Task item:
Print the full set of records below, character for character and picture-free.

Input for this task:

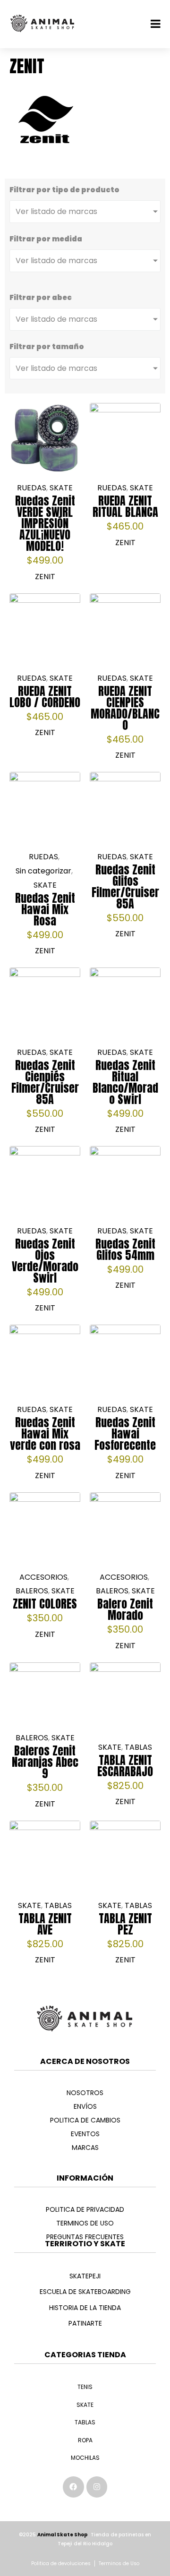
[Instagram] (97, 2487)
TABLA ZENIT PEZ (125, 1924)
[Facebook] (73, 2487)
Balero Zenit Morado (125, 1609)
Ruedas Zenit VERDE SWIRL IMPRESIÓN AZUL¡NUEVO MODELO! (45, 523)
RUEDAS (31, 487)
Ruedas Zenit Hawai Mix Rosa (45, 909)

Your solution:
[Instagram] (97, 2487)
TABLA ZENIT PEZ (125, 1924)
[Facebook] (73, 2487)
Balero Zenit Morado (125, 1609)
Ruedas Zenit VERDE SWIRL IMPRESIÓN AZUL¡NUEVO MODELO! (45, 523)
RUEDAS (31, 487)
Ruedas Zenit Hawai Mix Rosa (45, 909)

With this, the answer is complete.